Collected data:
┄┄┄┄┄┄
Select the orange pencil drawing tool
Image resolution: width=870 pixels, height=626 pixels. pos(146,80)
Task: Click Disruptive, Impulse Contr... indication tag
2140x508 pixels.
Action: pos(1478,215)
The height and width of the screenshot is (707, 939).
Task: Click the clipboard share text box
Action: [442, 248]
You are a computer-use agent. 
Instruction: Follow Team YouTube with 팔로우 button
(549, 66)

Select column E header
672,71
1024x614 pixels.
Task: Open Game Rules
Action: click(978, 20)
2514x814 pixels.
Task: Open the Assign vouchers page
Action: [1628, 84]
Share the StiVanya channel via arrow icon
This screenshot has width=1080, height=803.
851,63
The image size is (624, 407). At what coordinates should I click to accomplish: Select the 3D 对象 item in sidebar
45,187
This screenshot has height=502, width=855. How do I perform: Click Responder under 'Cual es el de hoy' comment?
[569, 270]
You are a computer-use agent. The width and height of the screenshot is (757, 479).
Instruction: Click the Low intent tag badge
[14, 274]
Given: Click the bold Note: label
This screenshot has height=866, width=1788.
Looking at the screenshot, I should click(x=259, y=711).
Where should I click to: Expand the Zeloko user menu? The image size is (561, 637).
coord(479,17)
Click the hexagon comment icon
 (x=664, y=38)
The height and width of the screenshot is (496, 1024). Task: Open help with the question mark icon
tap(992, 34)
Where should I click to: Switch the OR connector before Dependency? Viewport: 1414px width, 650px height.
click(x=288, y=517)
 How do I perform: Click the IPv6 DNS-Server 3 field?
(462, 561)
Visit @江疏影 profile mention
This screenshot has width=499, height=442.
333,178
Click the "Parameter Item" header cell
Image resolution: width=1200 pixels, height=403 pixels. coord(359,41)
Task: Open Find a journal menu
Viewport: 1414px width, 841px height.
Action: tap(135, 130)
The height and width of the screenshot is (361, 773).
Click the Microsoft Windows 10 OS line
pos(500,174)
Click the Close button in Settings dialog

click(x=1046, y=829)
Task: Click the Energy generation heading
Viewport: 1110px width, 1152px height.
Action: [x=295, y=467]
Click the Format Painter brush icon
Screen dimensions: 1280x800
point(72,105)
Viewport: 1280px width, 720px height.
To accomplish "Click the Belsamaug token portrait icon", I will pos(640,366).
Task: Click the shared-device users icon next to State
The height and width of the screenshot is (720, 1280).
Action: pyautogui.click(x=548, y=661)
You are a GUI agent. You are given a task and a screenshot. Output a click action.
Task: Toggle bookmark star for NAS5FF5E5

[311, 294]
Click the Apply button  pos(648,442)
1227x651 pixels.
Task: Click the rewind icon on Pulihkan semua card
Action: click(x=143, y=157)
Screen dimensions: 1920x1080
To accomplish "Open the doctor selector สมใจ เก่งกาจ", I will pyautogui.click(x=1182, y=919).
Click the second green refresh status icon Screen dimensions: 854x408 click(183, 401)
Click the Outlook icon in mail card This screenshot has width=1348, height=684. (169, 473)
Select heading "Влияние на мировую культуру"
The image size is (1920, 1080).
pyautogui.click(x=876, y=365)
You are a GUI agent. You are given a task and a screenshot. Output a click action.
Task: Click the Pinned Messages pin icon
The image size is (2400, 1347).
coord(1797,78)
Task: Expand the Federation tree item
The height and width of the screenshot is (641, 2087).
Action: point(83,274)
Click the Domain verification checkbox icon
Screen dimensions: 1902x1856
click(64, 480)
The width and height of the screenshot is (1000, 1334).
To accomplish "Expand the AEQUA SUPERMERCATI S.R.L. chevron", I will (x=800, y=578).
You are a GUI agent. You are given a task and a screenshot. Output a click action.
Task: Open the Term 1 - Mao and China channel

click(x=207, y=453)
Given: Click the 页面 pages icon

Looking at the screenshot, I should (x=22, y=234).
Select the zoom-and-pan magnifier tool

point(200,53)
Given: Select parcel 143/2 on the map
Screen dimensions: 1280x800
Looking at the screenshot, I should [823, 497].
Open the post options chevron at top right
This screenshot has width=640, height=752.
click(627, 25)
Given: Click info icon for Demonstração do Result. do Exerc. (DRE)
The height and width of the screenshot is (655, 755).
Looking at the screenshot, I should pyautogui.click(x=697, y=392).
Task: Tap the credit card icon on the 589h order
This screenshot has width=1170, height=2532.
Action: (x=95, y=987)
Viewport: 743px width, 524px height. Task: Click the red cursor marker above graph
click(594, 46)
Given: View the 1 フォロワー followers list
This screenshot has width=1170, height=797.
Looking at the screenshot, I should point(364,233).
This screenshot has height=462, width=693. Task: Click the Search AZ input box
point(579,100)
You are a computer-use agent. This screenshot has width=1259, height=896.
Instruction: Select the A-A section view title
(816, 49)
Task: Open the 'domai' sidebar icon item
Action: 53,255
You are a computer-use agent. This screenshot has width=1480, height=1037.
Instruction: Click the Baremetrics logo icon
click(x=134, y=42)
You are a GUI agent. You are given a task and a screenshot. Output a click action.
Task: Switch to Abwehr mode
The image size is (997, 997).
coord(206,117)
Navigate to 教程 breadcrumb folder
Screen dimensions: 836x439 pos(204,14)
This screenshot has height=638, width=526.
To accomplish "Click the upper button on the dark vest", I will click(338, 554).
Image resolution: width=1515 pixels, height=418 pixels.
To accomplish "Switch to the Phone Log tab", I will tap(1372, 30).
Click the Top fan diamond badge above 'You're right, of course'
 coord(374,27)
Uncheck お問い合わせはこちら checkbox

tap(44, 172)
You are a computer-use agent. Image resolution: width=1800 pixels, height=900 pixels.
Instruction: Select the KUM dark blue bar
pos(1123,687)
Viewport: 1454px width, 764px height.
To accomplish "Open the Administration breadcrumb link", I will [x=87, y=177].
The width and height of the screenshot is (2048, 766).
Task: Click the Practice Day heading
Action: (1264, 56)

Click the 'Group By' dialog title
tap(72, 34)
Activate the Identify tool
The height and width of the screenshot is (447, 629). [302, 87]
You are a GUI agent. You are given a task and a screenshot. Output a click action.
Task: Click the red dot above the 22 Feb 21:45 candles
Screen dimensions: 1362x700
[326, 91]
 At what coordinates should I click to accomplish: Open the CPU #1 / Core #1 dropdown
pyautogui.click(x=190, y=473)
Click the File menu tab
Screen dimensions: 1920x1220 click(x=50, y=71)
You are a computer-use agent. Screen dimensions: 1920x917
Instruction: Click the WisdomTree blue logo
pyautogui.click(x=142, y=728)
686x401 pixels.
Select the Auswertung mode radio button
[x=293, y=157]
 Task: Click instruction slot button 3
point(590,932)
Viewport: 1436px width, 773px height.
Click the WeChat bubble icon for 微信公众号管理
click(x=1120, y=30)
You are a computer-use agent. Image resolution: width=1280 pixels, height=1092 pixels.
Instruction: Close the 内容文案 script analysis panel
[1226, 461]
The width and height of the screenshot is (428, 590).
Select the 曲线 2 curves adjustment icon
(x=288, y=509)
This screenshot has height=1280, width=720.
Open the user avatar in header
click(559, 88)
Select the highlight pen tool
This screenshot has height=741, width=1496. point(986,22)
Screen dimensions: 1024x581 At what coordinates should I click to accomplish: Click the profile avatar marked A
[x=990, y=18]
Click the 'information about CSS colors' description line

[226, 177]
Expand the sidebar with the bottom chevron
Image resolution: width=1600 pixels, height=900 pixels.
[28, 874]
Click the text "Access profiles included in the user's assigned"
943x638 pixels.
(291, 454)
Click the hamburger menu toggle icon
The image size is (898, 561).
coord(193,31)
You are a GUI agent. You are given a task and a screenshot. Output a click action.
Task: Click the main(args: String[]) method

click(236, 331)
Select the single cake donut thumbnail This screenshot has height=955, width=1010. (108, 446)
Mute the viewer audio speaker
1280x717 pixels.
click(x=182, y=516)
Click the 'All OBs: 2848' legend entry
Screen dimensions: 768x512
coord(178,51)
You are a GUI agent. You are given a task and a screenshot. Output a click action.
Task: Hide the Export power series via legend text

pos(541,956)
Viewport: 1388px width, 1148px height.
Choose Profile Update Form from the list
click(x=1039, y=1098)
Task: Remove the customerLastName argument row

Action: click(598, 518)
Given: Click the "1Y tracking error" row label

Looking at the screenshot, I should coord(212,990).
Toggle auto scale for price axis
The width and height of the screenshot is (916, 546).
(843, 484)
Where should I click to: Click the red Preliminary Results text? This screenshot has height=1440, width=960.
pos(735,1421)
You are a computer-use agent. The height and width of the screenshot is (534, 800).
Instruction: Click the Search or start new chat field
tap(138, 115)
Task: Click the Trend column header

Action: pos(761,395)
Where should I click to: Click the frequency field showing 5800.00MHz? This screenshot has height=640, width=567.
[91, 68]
┄┄┄┄┄┄
Work request >>
Determine the number of lines in the data above that include the word "computer", then answer with that number alone.

Result of this exercise >>
8